A VPS is having root access to a server as well as dedicated CPU, bandwidth, and space, but without higher costs of a completely dedicated server. Software such as that built into some FreeBSD installations, and provided by Ensim literally partitions a machine’s resources among the VPS installed, preventing one from taking resources, or causing problems, for the others. By the use of this technology, I can do something such as run a BrownSauce RDF Browser for my experimentation and it won’t impact on resource use of other clients on the machine. Or I can create a Perl CGI script that goes insane and only worry about taking my own system down. Same with the other clients — they can’t touch me, my CPU, bandwidth, or space slice. Best of all, I can customize the software install without having to ask the host — something that pretty much eliminates software experimentation. One might say that shared web hosts really would prefer that their clients not experiment.

Among the VPS hosts, I have to find ones that provide high bandwidth and disk space, but also provide DNS (Domain Name server) support for multiple domains and sub-domains, with little or no additional costs. I still have multiple domains such as yasd.com and dynamicearth.com, and I want to park them pointing to burningbird.net without having to pay a DNS setup fee. The odd thing is that shared hosting plans such as Hosting Matters provide this service for free and make DNS management a snap; while companies that support VPS, such as Interland and possibly Web Intellects, and which one would assume would have more need of this type of service, tend not to provide this type of support, or only with a fee. Go figure.

I can use free DNS servers, but DNS management is a bear, to be honest.
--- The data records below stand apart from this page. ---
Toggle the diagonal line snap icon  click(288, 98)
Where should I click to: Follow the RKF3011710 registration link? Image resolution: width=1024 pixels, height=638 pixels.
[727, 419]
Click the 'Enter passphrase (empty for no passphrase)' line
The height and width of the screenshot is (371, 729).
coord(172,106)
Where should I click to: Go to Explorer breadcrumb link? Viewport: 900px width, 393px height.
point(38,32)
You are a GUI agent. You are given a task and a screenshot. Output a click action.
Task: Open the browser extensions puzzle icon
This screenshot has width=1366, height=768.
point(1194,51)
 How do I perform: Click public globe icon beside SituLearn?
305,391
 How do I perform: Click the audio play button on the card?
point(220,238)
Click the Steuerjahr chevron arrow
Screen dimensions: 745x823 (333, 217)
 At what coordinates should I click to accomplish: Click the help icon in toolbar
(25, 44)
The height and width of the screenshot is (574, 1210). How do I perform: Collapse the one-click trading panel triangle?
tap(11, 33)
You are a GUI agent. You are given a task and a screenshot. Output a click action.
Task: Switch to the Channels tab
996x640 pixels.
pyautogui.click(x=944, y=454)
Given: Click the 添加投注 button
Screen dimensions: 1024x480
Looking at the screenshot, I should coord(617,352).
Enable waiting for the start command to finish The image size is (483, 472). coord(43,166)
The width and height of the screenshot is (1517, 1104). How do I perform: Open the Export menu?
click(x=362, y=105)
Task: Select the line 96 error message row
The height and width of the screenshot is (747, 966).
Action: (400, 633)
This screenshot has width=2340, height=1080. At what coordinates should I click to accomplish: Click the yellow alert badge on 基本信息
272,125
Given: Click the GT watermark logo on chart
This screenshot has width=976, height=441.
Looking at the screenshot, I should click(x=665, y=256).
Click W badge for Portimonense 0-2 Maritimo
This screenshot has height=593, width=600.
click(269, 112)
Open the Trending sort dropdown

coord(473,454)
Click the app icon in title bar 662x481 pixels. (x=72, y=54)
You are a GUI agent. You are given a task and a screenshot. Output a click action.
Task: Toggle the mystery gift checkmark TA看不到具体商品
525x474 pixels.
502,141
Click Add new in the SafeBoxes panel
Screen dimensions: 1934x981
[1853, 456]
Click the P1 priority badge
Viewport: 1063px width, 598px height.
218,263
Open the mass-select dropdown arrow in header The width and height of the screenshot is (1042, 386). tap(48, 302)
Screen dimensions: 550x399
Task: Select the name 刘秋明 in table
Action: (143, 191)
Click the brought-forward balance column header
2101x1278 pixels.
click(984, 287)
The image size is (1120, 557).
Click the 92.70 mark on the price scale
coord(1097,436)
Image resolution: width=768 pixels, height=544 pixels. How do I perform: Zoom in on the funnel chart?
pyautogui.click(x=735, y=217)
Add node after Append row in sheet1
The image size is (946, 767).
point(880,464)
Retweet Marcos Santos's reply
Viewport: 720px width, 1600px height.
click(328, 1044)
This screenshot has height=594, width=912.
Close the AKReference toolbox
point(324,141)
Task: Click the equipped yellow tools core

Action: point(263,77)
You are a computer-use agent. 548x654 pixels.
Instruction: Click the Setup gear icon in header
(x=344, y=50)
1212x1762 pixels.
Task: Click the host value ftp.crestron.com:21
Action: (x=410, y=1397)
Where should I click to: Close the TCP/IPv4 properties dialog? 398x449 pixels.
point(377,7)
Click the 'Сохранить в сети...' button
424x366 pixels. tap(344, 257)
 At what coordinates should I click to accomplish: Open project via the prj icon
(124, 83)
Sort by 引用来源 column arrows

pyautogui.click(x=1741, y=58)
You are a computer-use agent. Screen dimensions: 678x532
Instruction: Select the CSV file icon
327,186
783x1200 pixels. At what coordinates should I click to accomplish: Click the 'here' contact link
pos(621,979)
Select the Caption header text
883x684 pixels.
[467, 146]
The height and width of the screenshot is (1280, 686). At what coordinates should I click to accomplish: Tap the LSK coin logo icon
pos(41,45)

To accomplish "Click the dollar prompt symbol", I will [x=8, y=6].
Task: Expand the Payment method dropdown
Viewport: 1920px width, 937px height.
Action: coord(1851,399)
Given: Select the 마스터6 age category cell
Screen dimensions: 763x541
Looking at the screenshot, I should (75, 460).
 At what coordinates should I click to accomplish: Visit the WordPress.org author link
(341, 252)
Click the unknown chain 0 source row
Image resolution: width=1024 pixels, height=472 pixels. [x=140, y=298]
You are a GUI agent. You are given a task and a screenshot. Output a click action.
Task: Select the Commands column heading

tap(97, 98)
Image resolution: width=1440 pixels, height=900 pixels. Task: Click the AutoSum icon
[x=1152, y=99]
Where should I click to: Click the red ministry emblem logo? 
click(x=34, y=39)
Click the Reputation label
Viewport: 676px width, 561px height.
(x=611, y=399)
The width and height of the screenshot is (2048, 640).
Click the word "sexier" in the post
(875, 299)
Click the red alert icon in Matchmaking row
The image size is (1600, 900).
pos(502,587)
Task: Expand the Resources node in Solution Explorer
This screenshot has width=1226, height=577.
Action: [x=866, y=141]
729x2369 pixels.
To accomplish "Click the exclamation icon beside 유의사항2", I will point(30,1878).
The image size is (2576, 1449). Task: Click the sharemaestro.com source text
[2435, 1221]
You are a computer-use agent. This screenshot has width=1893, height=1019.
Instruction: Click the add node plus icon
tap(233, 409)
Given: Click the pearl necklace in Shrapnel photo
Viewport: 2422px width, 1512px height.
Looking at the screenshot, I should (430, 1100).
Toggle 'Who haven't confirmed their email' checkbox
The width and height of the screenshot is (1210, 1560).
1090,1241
I’d much rather have a quick and dirty form that has me type in the domain and a process automatically adds the proper DNS records. I like to experiment, but not with DNS.

Anyway, I’m looking at several companies that provide VPS (suggestions welcome!). There might be a day or two overlap when the site ends at Hosting Matters but I’m not finished at my new host. If you can’t see this site May 1, be patient, it will be back.

I am having so much fun looking for a server, getting my current sites backed up for moving, figuring out what software to install, what new project to try first, and getting applications I have on my personal machines ready for re-load to a server; and all of this fun activity is thanks to your generosity. You are all steely eyed missile men, and very good people.